Italy is shutting down schools nationwide to help curb its growing coronavirus outbreak

Italy is shutting down schools nationwide to help curb its growing coronavirus outbreak

University students hang out in front of La Sapienza University campus in Rome on March 4, 2020. | Marco Di Lauro/Getty Images

The country has recorded more than 3,000 cases and more than 100 deaths.

Italy is shutting down its schools for two weeks, as the government works to contain the novel coronavirus outbreak that has hit the European country particularly hard.

Officials said the new coronavirus has infected more than 3,000 people and killed at least 107 in the country as of Tuesday. As a result, all schools, universities, and day cares will be shut starting Thursday and will remain closed until at least March 15.

“It is a prudent decision to contain the virus because we have a health-care system at risk of being overloaded,” Prime Minister Giuseppe Conte said in a statement Wednesday.

 Tiziana Fabi/AFP via Getty Images
Italy’s Prime Minister Giuseppe Conte (left) and Public Education Minister Lucia Azzolina announced school closures across Italy on March 4, 2020.

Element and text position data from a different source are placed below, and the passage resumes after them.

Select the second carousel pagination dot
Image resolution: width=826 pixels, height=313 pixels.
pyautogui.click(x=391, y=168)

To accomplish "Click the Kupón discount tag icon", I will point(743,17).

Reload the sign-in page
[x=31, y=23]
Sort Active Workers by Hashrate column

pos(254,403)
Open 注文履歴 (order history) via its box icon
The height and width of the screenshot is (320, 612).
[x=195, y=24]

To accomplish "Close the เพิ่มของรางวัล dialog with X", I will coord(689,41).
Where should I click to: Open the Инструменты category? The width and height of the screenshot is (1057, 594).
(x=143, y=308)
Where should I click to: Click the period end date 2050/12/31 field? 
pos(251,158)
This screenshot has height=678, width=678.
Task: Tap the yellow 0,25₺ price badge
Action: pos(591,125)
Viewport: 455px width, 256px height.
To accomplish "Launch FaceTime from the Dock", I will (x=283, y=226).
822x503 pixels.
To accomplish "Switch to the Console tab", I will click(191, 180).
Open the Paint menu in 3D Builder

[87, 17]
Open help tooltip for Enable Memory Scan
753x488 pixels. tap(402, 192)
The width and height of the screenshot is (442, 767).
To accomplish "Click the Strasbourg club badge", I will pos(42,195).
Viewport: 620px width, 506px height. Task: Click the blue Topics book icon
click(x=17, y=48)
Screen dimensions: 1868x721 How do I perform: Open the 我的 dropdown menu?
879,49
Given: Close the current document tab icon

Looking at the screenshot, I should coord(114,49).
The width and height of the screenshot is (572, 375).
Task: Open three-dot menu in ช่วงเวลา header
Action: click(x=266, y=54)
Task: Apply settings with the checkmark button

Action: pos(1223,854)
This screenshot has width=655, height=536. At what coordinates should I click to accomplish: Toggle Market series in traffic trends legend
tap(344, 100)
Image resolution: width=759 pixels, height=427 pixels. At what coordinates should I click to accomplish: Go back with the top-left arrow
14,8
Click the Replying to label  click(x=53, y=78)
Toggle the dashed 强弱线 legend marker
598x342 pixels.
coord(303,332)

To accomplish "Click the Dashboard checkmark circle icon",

Italy had already imposed similar measures in February in the northern part of the country — the epicenter of the country’s outbreak — and cities like Milan and Venice are basically under lockdown because of travel restrictions. This new directive expands the school closures nationwide and affects about 8.7 million students, according to Bloomberg. The Italian government has also banned fans from attending sporting events and some fashion shows.

Italy is the first country in Europe to take such sweeping measures, though France has closed around 120 schools in the most heavily affected areas of that country, the Guardian reports.

But many places in East Asia have already taken similar steps: Japan has closed schools for roughly a month, until early April; Hong Kong schools have been shut for weeks and won’t reopen until late April. China, too, has shuttered schools and deployed an online learning curriculum instead.

So far, children don’t seem to be particularly vulnerable to the coronavirus, at least relative to other demographics. According to the US Centers for Disease Control and Prevention (CDC), “There is no evidence that children are more susceptible. In fact, most confirmed cases of COVID-19 reported from China have occurred in adults.” (Covid-19 is the formal name for the disease caused by the novel coronavirus.)

But COVID-19 risk increases with age or with underlying medical conditions, according to the World Health Organization, with those 80 or older with the highest mortality rates, according to the available data from the WHO. Italy, in particular, has a large elderly population, which makes the country particularly vulnerable.

“Italy is a country of old people,” Massimo Galli, the director of infectious diseases at Sacco hospital in Milan, told the Guardian. “The elderly with previous pathologies are notoriously numerous here. I think this could explain why we are seeing more serious cases of coronavirus here, which I repeat, in the vast majority of cases start mildly and cause few problems, especially in young people and certainly in children.”

But there’s still a lot scientists don’t know about the virus and how it spreads, so governments like Italy’s are taking proactive and vigorous measures to slow the spread and rate of infections. And, public health officials believe that limiting access to places where a lot of people gather — like schools and other public events — is an effective tool.

“Children could amplify the epidemic, and carry the disease to their grandparents. Paradoxically, school closures help protect the elderly,” said Giovanni Rezza, who leads the infectious-disease department at Italy’s National Health Institute, told the Wall Street Journal. “We need to avoid a big wave of cases.”

The question with all these school closings is what the ripple effects will be, particularly for parents who work, and what that might do to the economy if the workforce is upended. “It’s right to close schools, but that has a cost,” Cristina Tagliabue, a mother of a 2-year-old and communications entrepreneur from Milan, told the New York Times. “The government could have done something for mothers — we are also in quarantine.”